Databases and python

Thu Feb 16 22:14:00 EST 2006

On Thu, 16 Feb 2006 13:45:28 +0000, Bryan Olson wrote:

> Dan Stromberg wrote:
>> I've been putting a little bit of time into a file indexing engine
> [...]
> 
>> So far, I've been taking the approach of using a single-table database
>> like gdbm or dbhash [...] and making each entry keyed by
>> a word, and under the word in the database is a null terminated list of
>> filenames (in http://dcs.nac.uci.edu/~strombrg/base255.html representation).
>> 
> [...]
>> the program just isn't performing like I'd like it to.
>  >
>> And I think it's because despite the caching and minimal representation
>> conversion, it's still just too slow converting linear lists to arrays
>> back and forth and back and forth.
> 
> I think I follow. The straightforward method of building the
> list of files associated with a word is order n**2 time.
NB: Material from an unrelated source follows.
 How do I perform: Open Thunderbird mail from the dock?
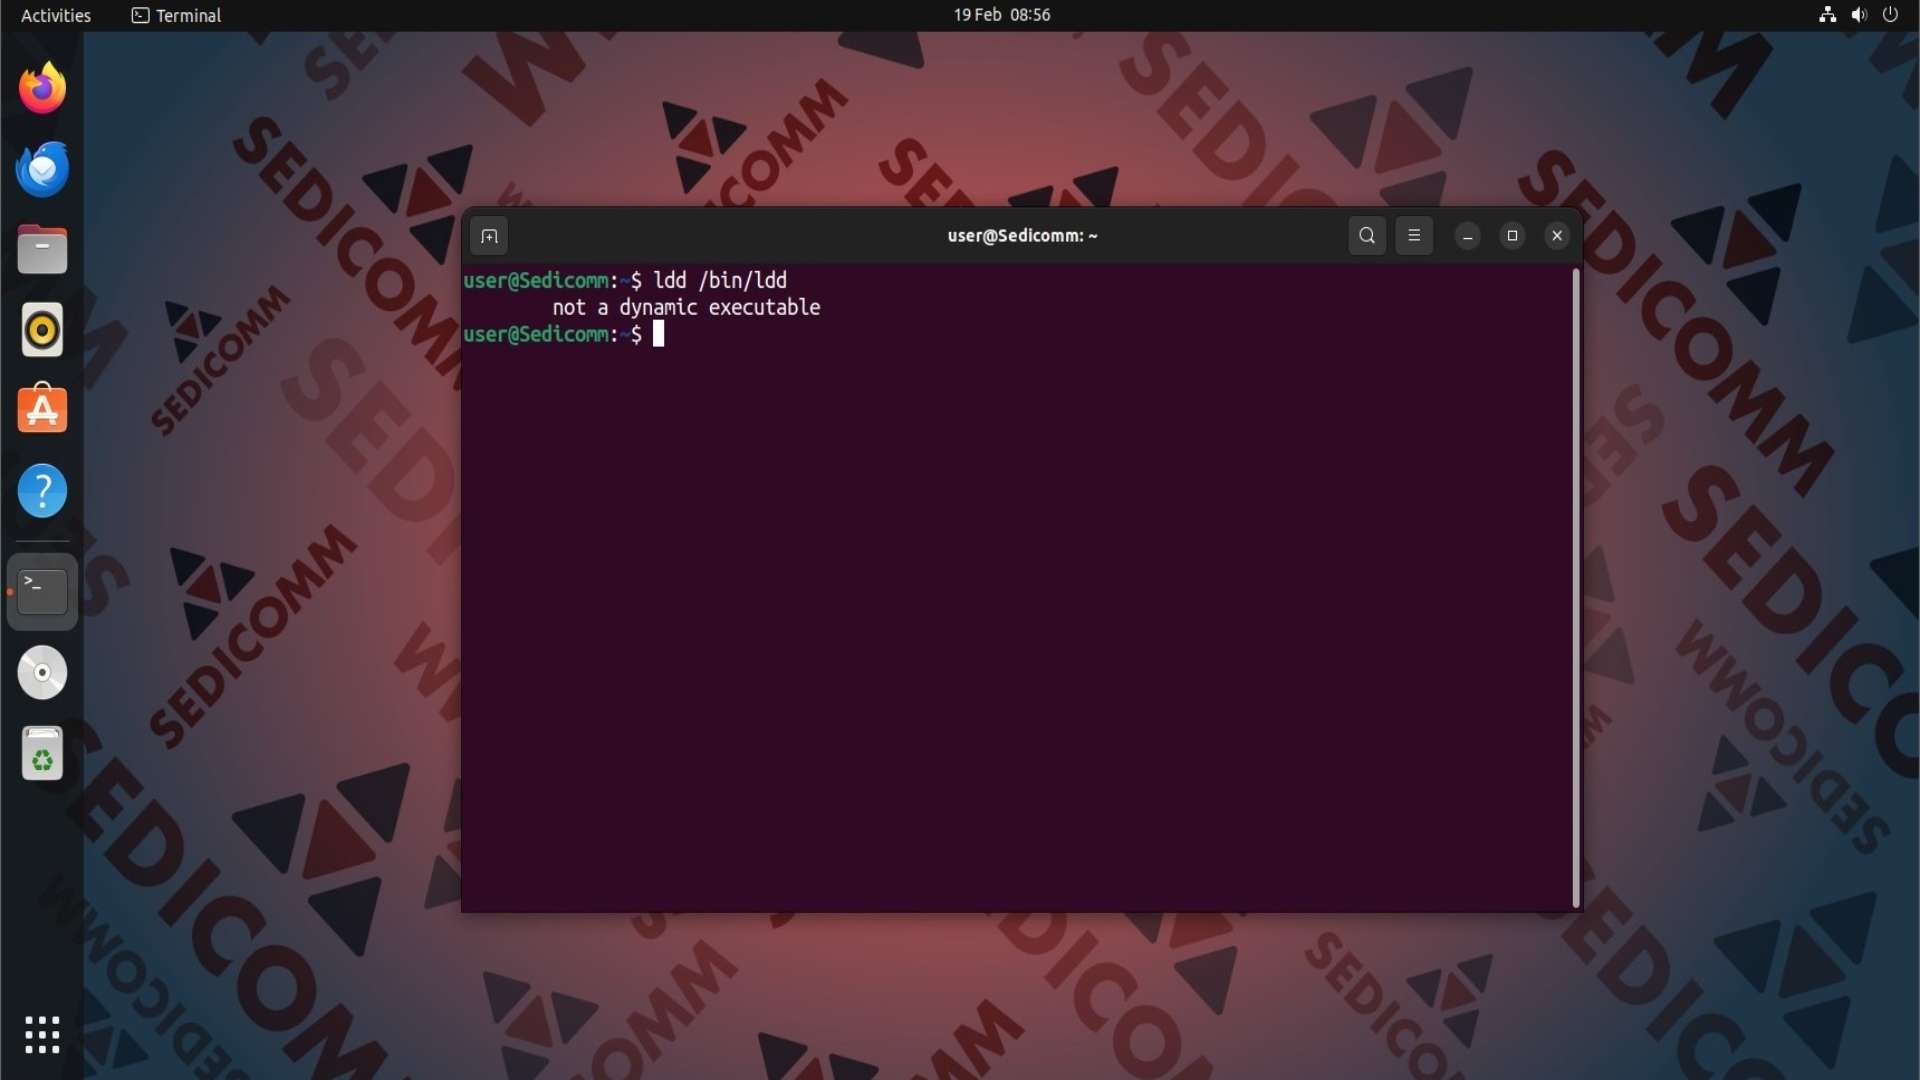[42, 169]
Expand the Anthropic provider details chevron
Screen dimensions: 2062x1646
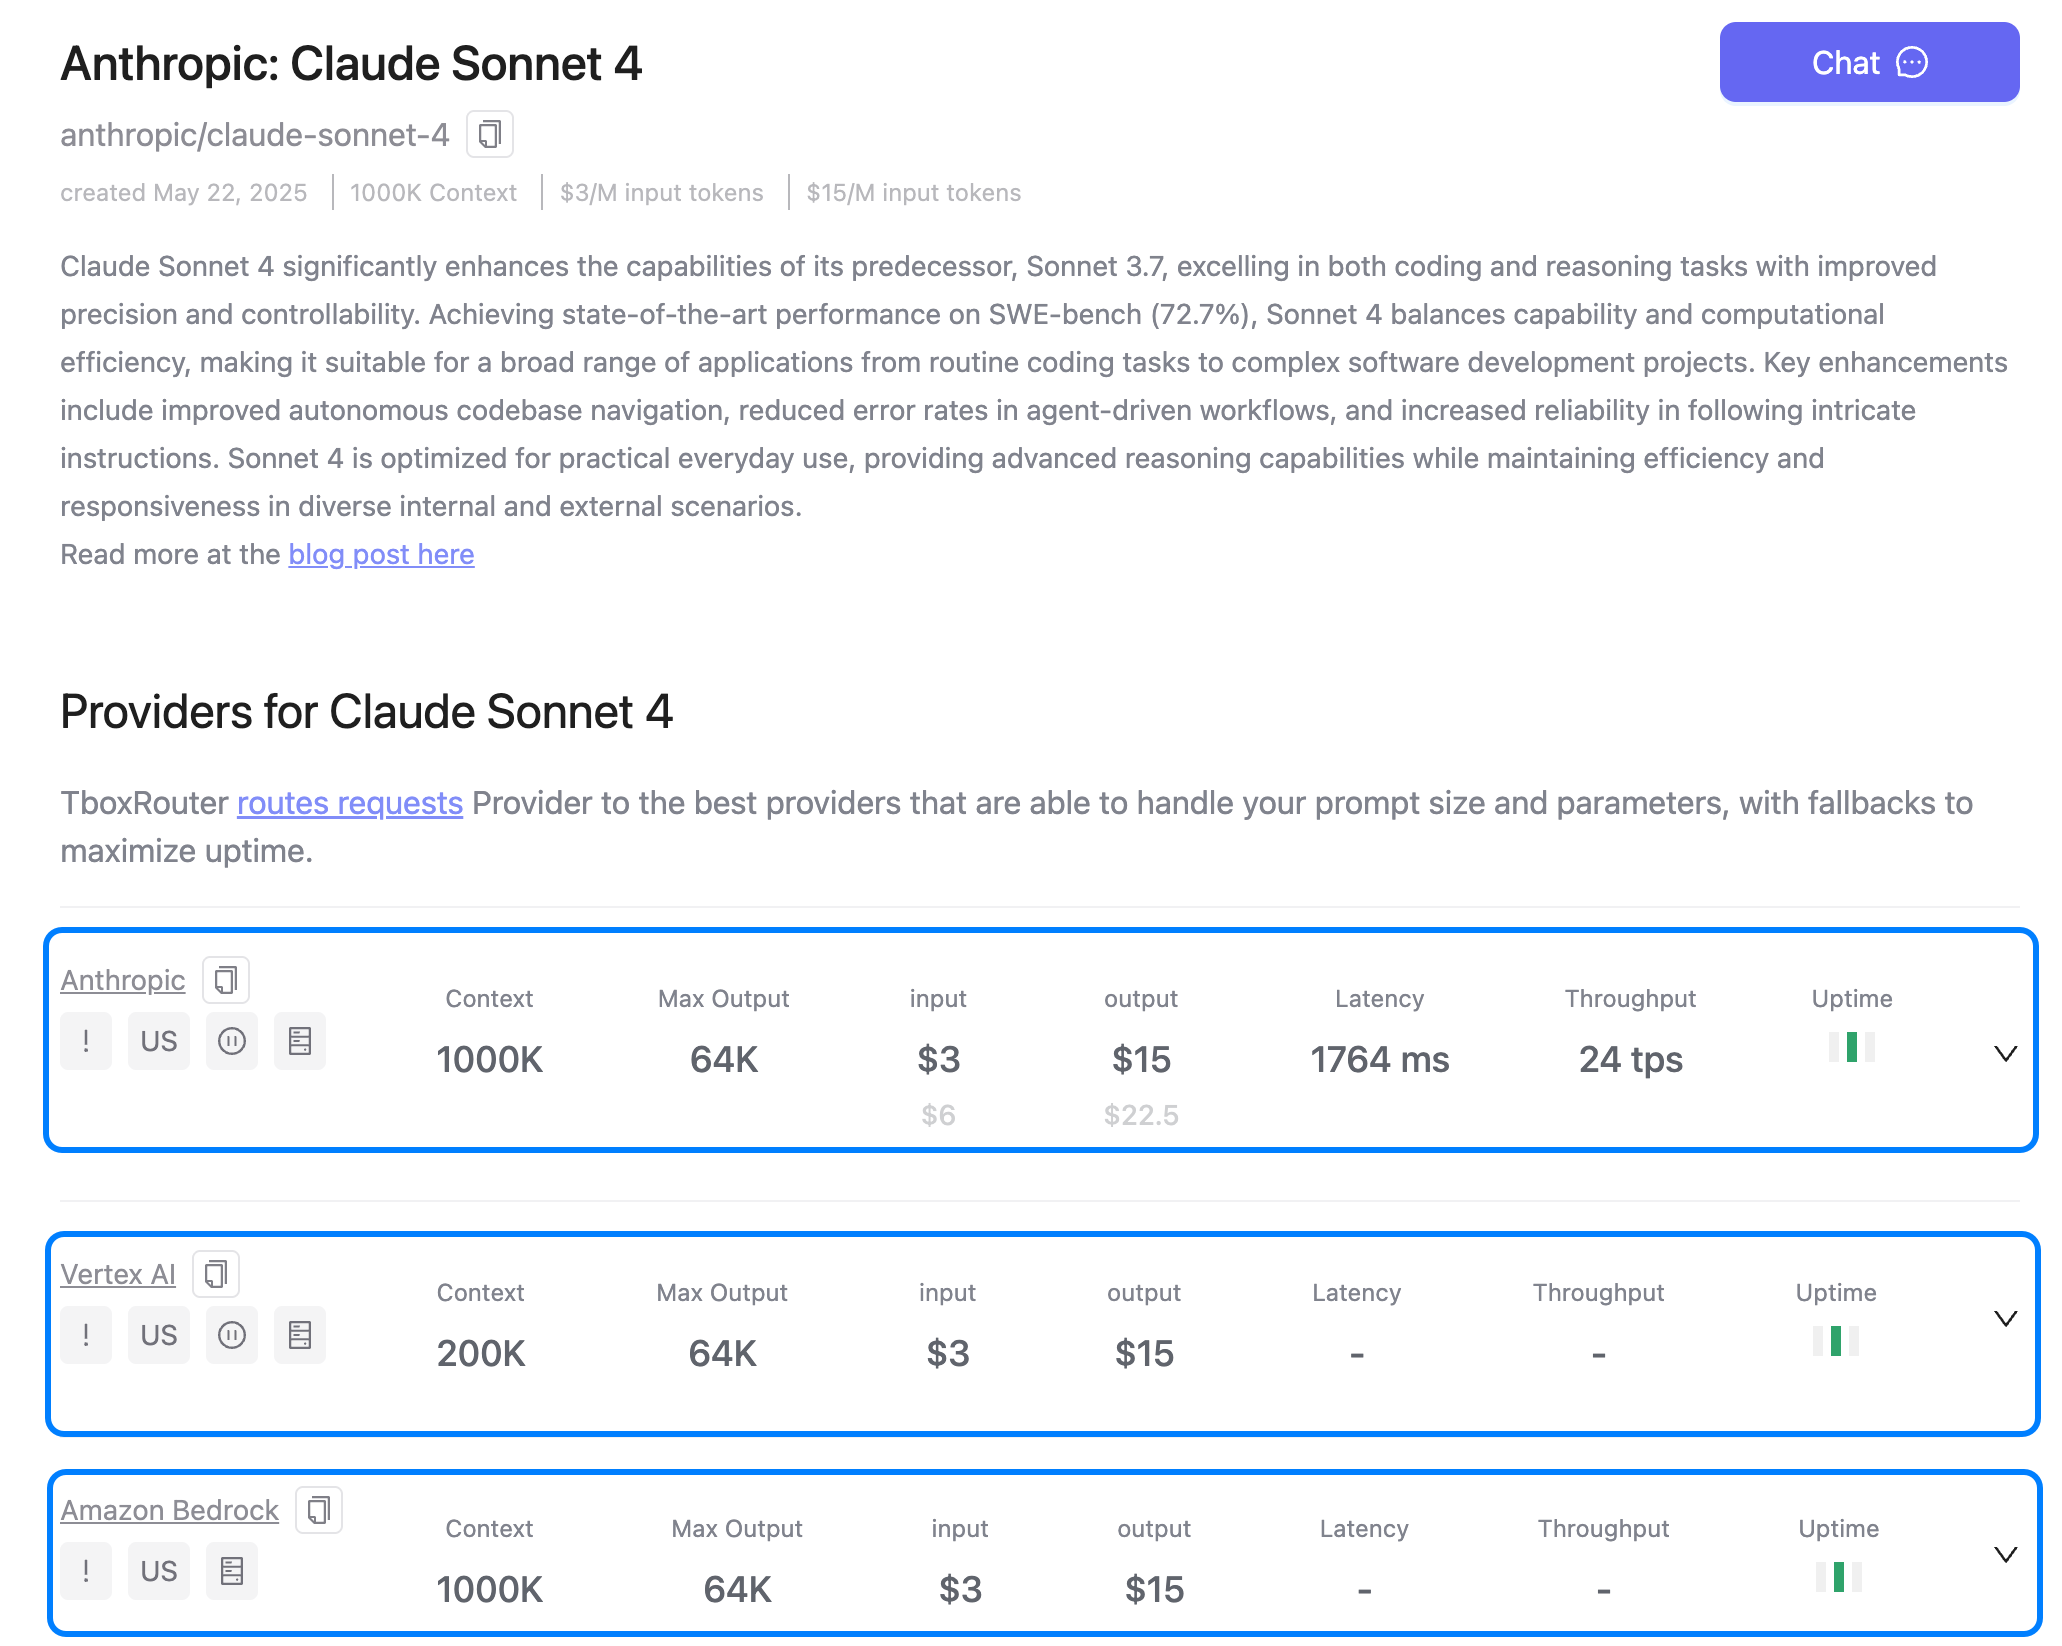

On each
> new entry, you look up the entire string, append one file-id to
> it, and write the new version back.

Yes, essentially, with the twist that the most recently used words are
kept cached in memory, so they don't have to be converted from string to
list and back to string every time a filename is added to a word.

>> So this leads me to wonder - is there a python database interface that
>> would allow me to define a -lot- of tables?  Like, each word becomes a
>> table, and then the fields in that table are just the filenames that
>> contained that word.  That way adding filenames to a word shouldn't bog
>> down much at all.
> 
> Well, you could use simple files instead of fancy database tables.

That's an interesting thought.  Perhaps especially if australopithecine
were saved in a filename like:

~/indices/au/st/ra/lo/pi/th/ec/in/e 

> Below is a demo of an alternate technique that uses bsddb B-Trees,
> and puts both the word and the file-id in the key. I don't know
> how efficient it is for real data, but at least the time won't grow
> as Theta(n**2).

Perhaps I'm missing something, but is it not roughly O(1) for
individual insertions, but O(n*m) (n == number of files, m == number of
words) for lookups?

> --Bryan
> 
> 
> 
> import bsddb
> import urllib
> 
> 
> def add_words_from_file(index, fname, word_iterator):
>      """ Pass the open-for-write bsddb B-Tree, a filename, and a list
>          (or any interable) of the words in the file.
>      """
>      fname = urllib.quote_plus(fname)
>      s = set()
>      for word in word_iterator:
>          if word not in s:
>              s.update(word)
>              key = '%s %s' % (urllib.quote_plus(word), fname)
>              index[key] = ''
>      index.sync()
> 
> 
> def lookup(index, word):
>      """ Pass the B-Tree (as built with add_words_from_file) and a
>          word to look up. Returns list of files containing the word.
>      """
>      word = urllib.quote_plus(word)
>      fname_list = []
>      try:
>          current = index.set_location(word)
>          while True:
>              (key, _) = current
>              (w, fname) = key.split()
>              if w != word:
>                  break
>              fname_list.append(urllib.unquote_plus(fname))
>              current = index.next()
>      except KeyError:
>          pass
>      return fname_list
> 
> 
> def test():
>      index = bsddb.btopen('junktest.bdb', 'n')
>      data =[
>          ('bryfile.txt', 'nor heed the rumble of a distant drum'),
>          ('junkfile.txt', 'this is the beast, the beast so sly'),
>          ('word file.txt', 'is this the way it always is here in Baltimore')
>      ]
>      for (fname, text) in data:
>          words = text.split()
>          add_words_from_file(index, fname, words)
> 
>      for word in ['is', 'the', 'heed', 'this', 'way']:
>          print '"%s" is in files: %s' % (word, lookup(index, word))
> 
> test()